119.23 – MANDATORY INQUIRY EVERY TWO YEARS – PROOF OF PRIMA FACIE CASE

Section 202.12 of the National Defence Act provides:

"202.12 (1) If a finding of unfit to stand trial is made by a court martial in respect of an accused person, the Chief Military Judge shall cause the Court Martial Administrator to convene a Standing Court Martial to hold an inquiry and determine whether sufficient admissible evidence can be adduced at that time to put the accused person on trial

  1. not later than two years after that finding and every two years thereafter until the accused person is tried or found not guilty in respect of the offence; or
  2. at any other time that the Chief Military Judge may order, where the Chief Military Judge is satisfied on the basis of an application and any other written material submitted by the accused person that there is reason to doubt that there is a prima facie case against the accused person.

"(1.1) Despite paragraph (1)(a), the Chief Military Judge may extend the period for holding an inquiry if the Chief Military Judge is satisfied on the basis of an application by the Director of Military Prosecutions or the accused person that the extension is necessary for the proper administration of justice.
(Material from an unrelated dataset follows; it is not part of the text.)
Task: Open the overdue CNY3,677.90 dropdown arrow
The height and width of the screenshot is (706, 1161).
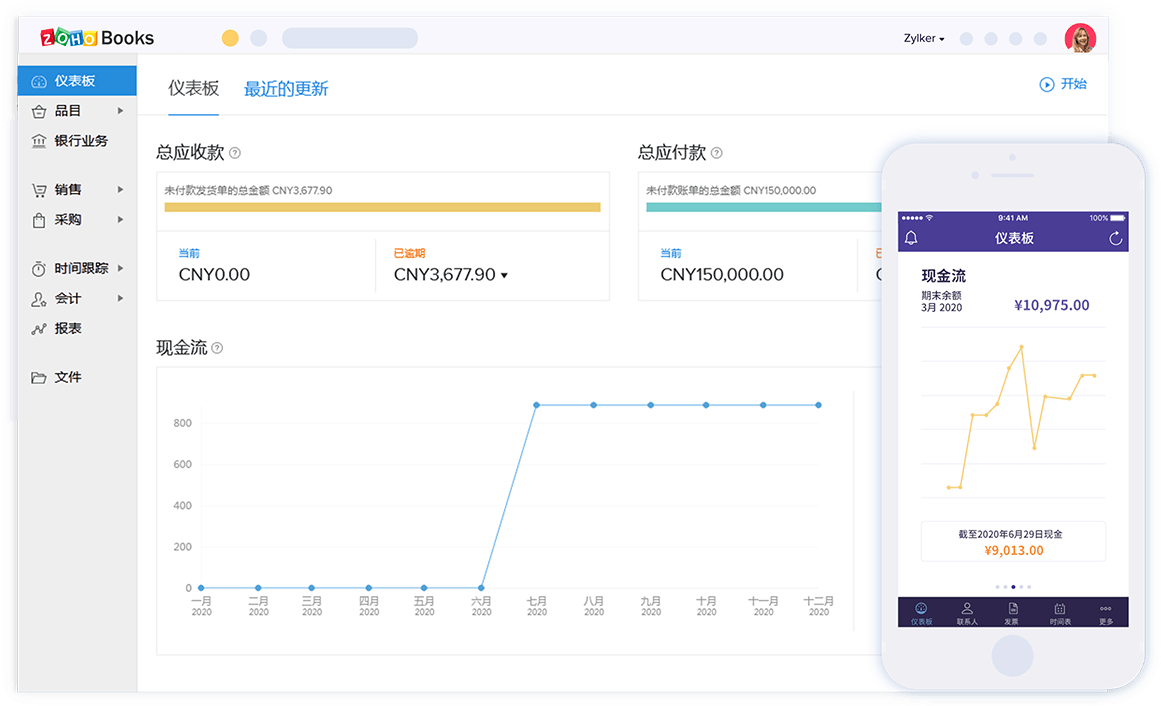Action: click(504, 276)
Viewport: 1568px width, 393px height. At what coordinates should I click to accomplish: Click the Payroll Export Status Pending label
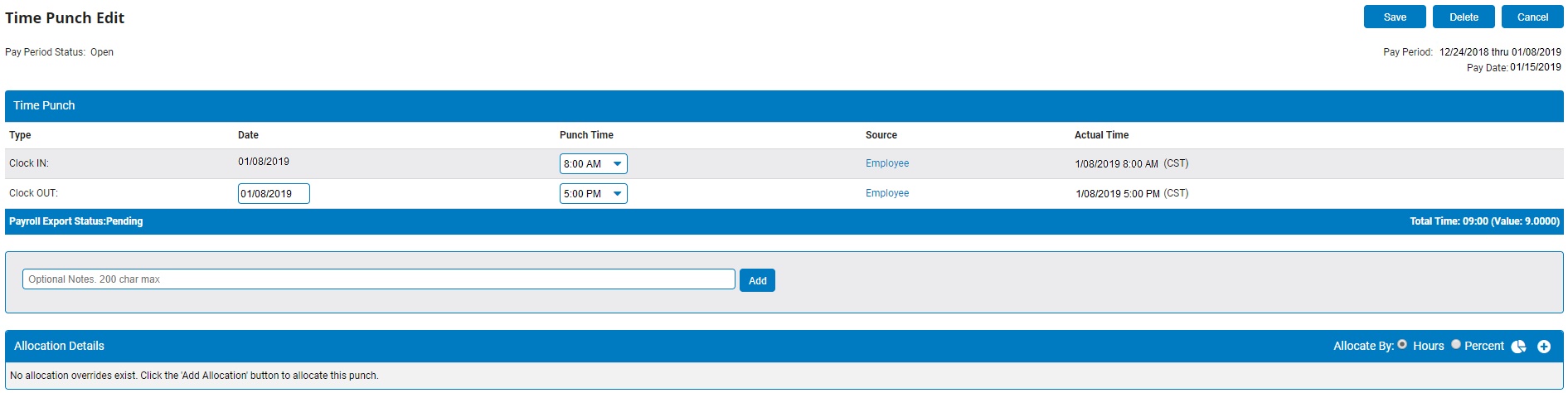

(2) If, on the completion of an inquiry held pursuant to this section, the court martial is satisfied that sufficient admissible evidence cannot be adduced to put the accused person on trial, the court martial shall find the accused person not guilty of the charge."

(C) [18 July 2008]

119.24 – BURDEN OF PROOF AT INQUIRY

At an inquiry under subsection 202.12(1) of the National Defence Act, the burden of proof that there is sufficient evidence to put the accused person on trial is on the prosecutor.

(M) [119.24: repealed on 5 June 2008]

(G) [P.C. 2008-1008 effective 5 June 2008]

(M) [119.25: repealed on 5 June 2008]

119.26 – PRELIMINARY ACTION BY COURT MARTIAL ADMINISTRATOR

(1) Prior to convening a court martial under subsection 202.12(1) of the National Defence Act, the Court Martial Administrator shall consult with the Director of Military Prosecutions and the commanding officer of the accused person to ensure that sufficient qualified personnel are available to hold the court martial.

(2) The order convening the court martial shall

  1. state the type of court martial convened, the date and time proceedings commence, the place where it will be held and the language of proceedings chosen by the accused person; and
  2. identify by name, service number and rank if applicable, the accused person and the military judge assigned to preside at the court martial.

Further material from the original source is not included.